> _Information supplied_:
= Beginning of Section =

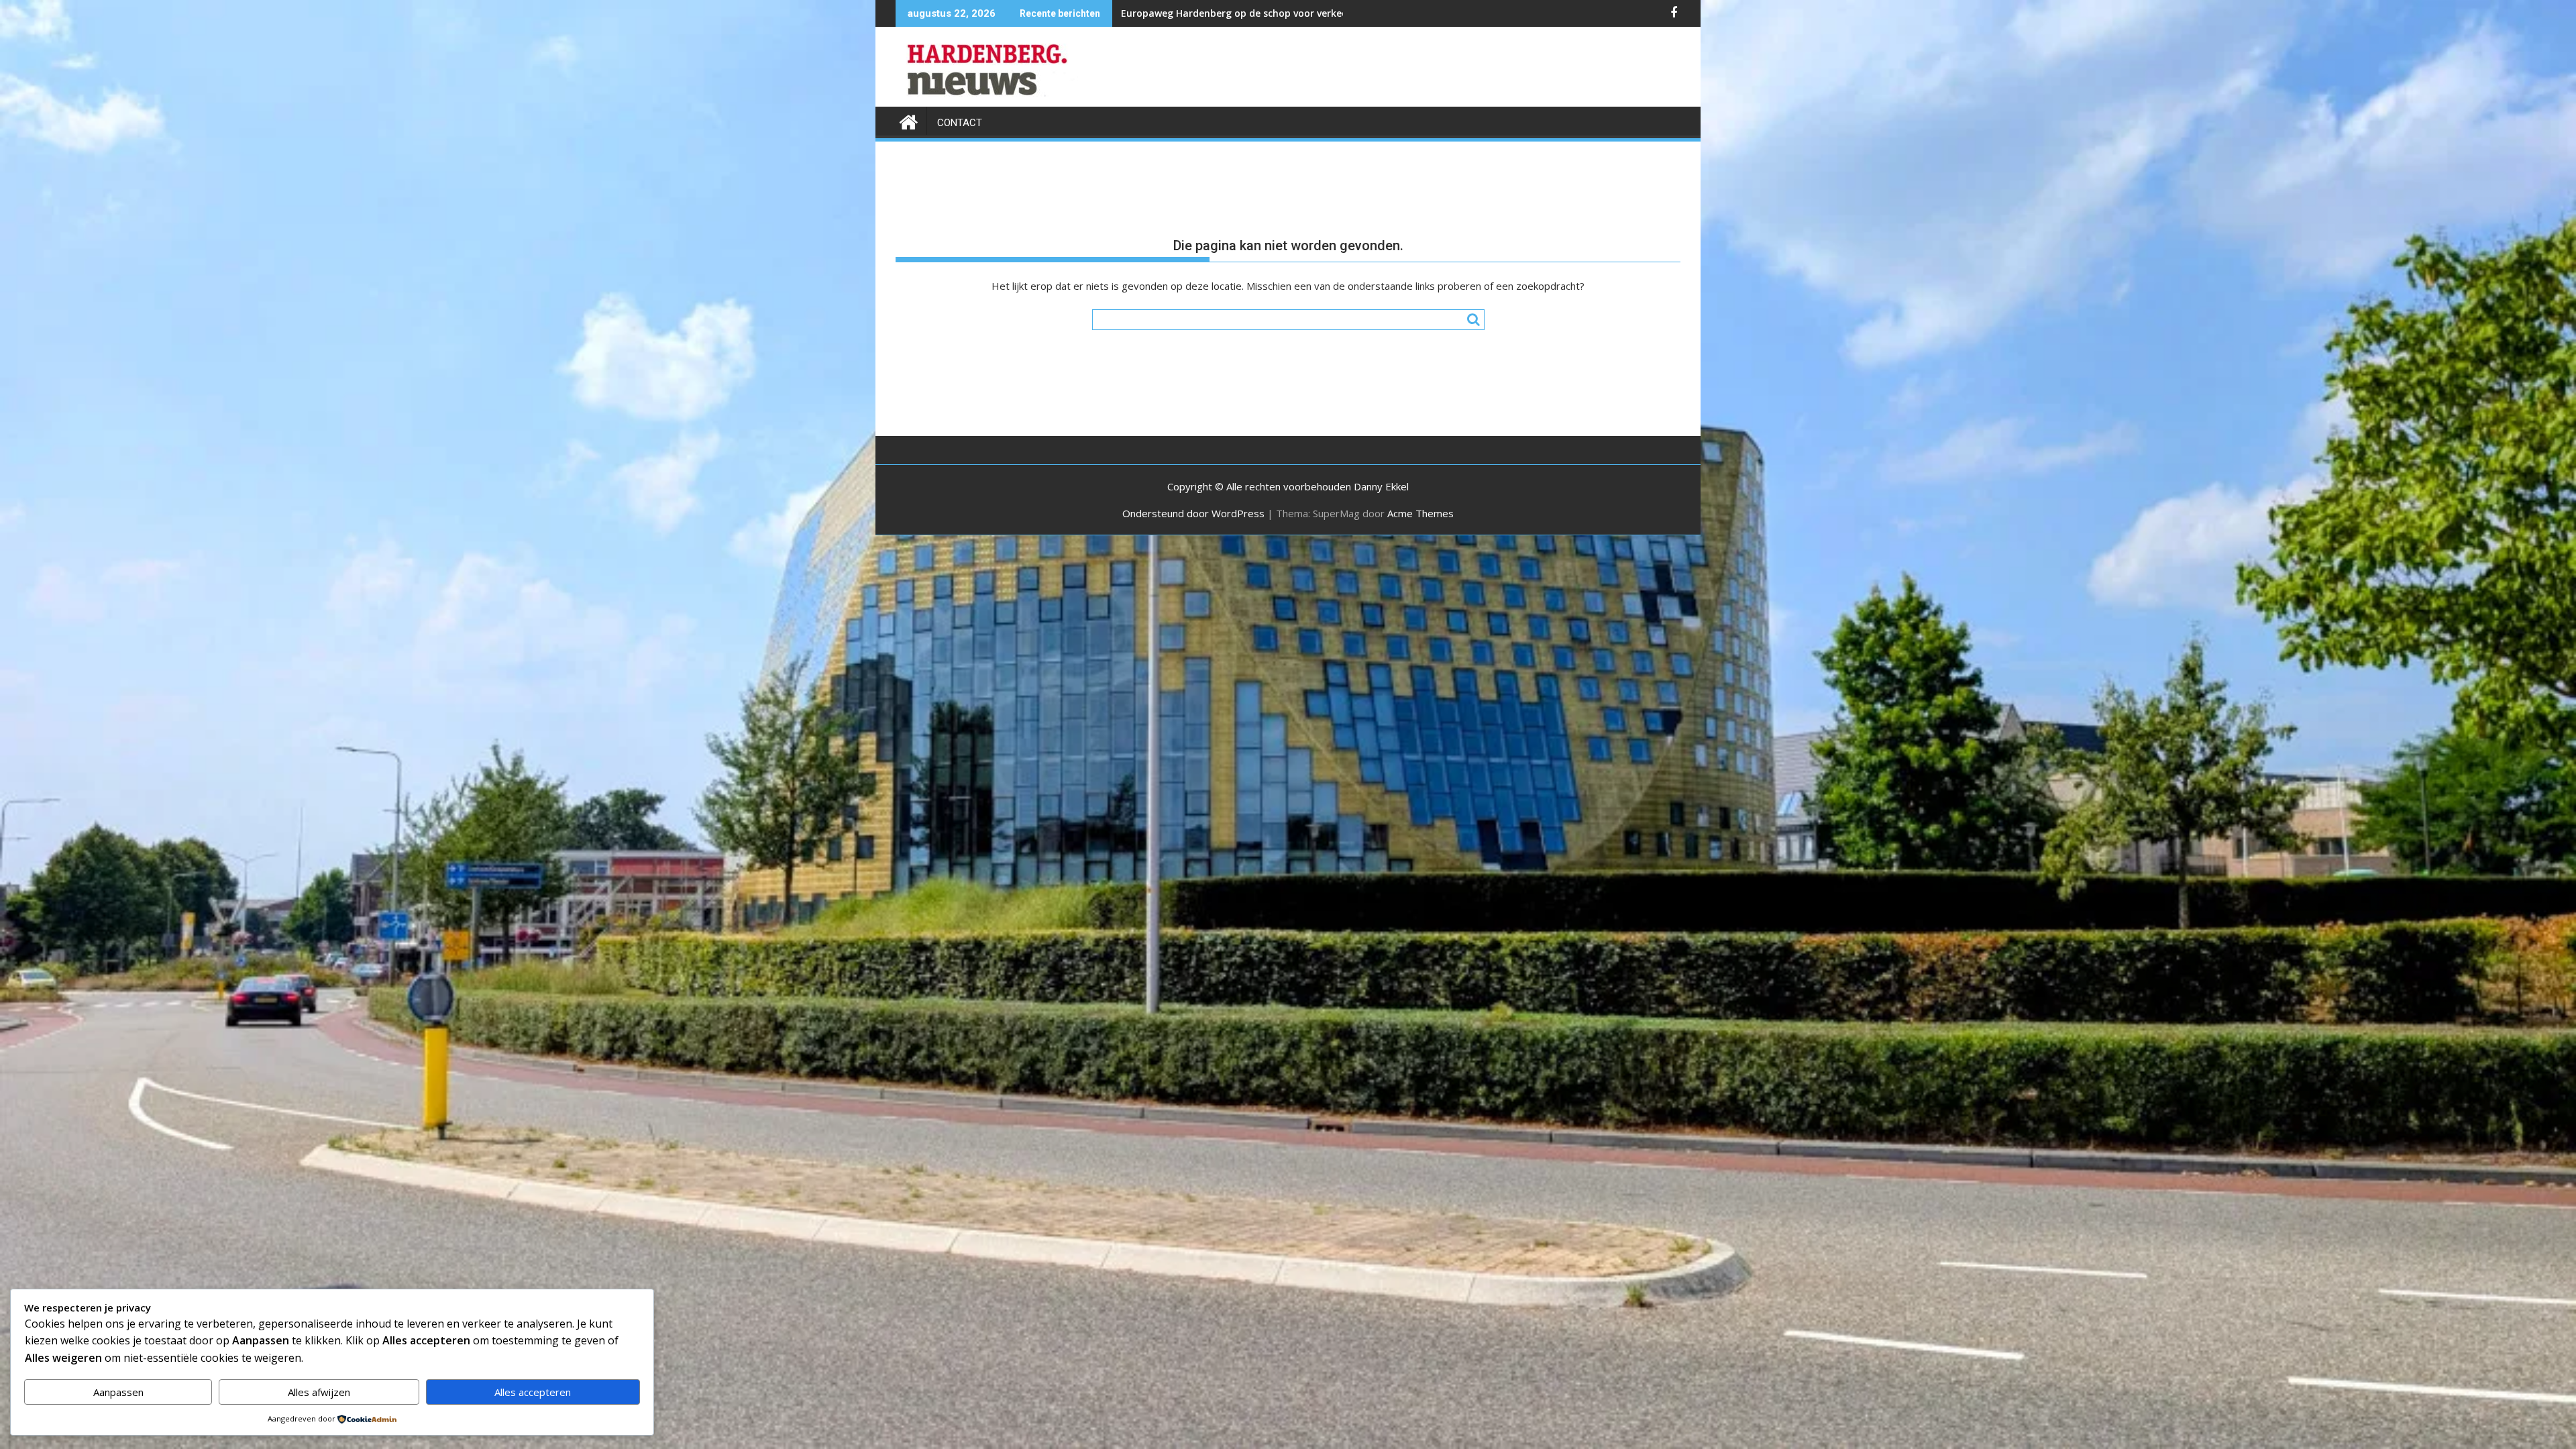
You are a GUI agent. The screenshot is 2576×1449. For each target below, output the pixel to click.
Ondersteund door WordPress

= End of Section =
= Beginning of Section =

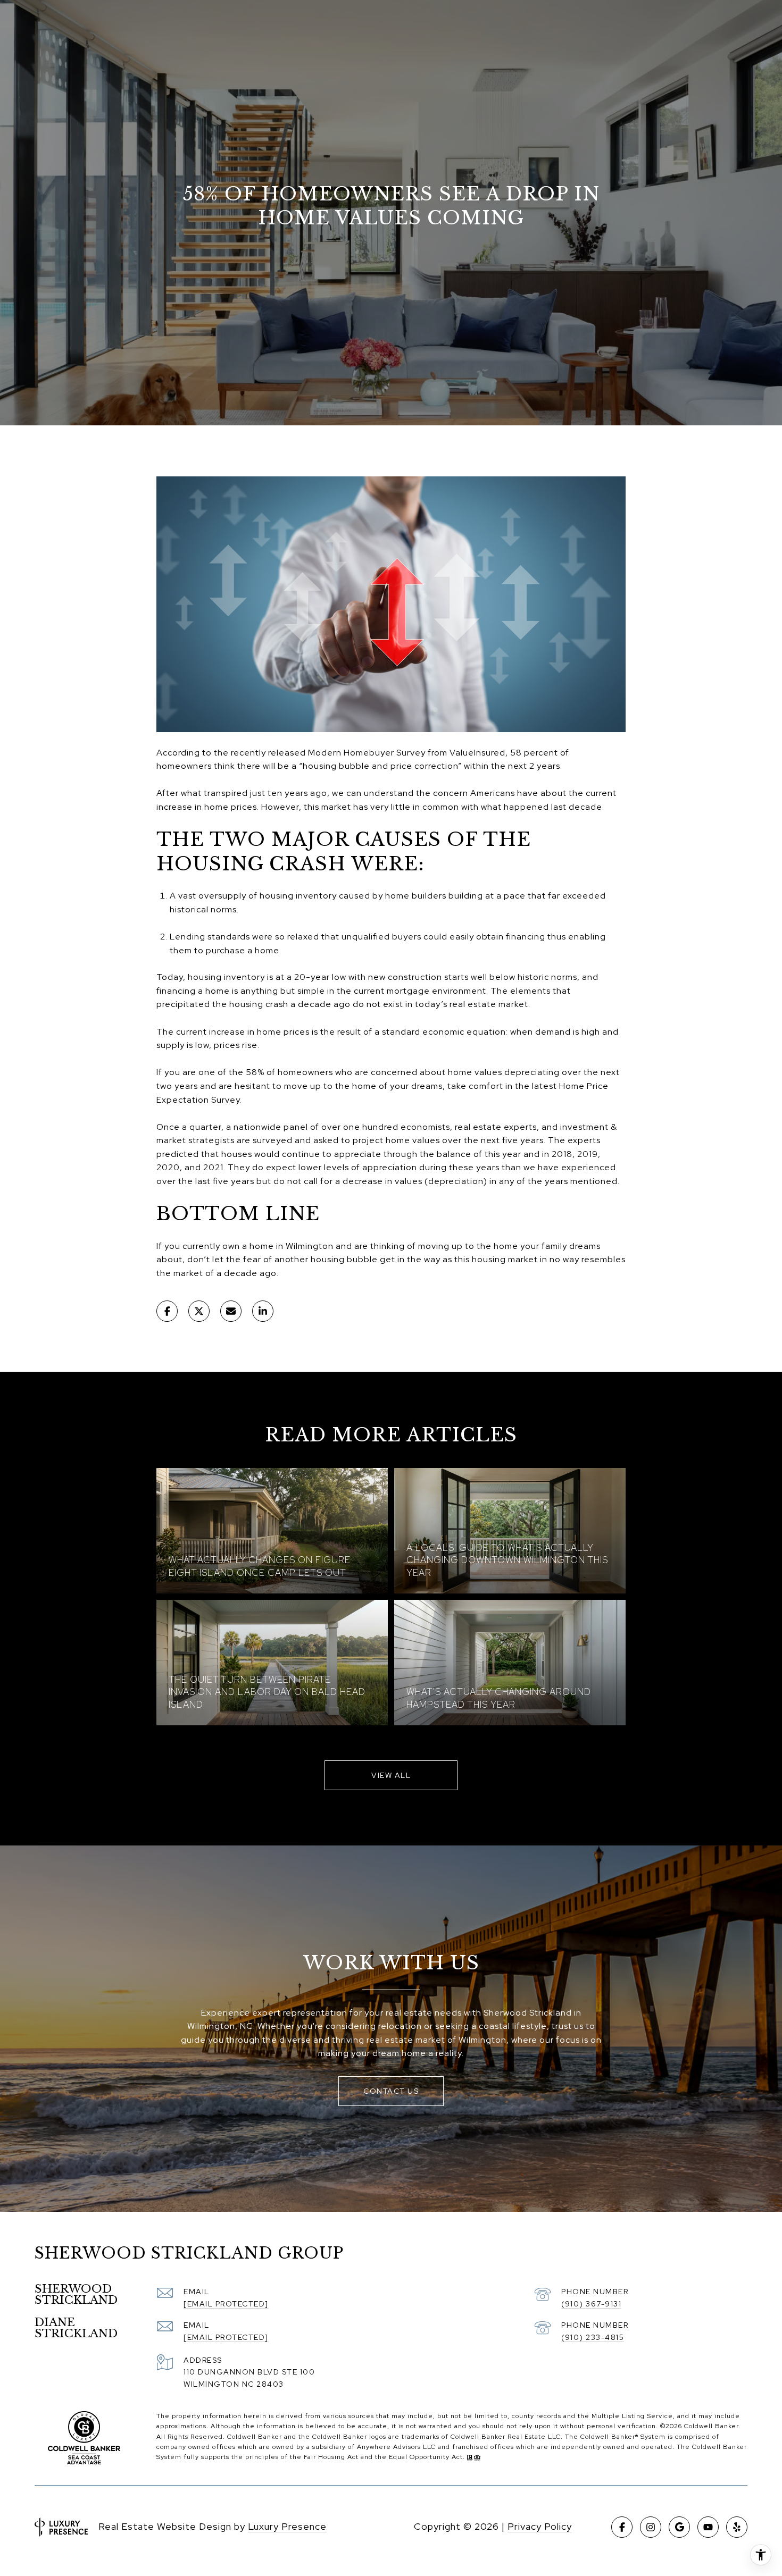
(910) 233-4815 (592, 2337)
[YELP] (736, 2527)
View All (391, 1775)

= End of Section =
= Beginning of Section =

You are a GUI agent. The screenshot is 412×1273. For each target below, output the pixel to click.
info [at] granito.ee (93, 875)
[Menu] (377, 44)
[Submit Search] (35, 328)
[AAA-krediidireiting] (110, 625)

= End of Section =

> _Exercise goal_:
Check each line of the data above for the word "below" and copy the ones where it is found.

> _Answer space_:
You are a GUI agent. The screenshot is 2576×1449. For each target below, output the pixel to click.
You are a GUI agent. The screenshot is 412×1273. For each target below, output the pixel to click.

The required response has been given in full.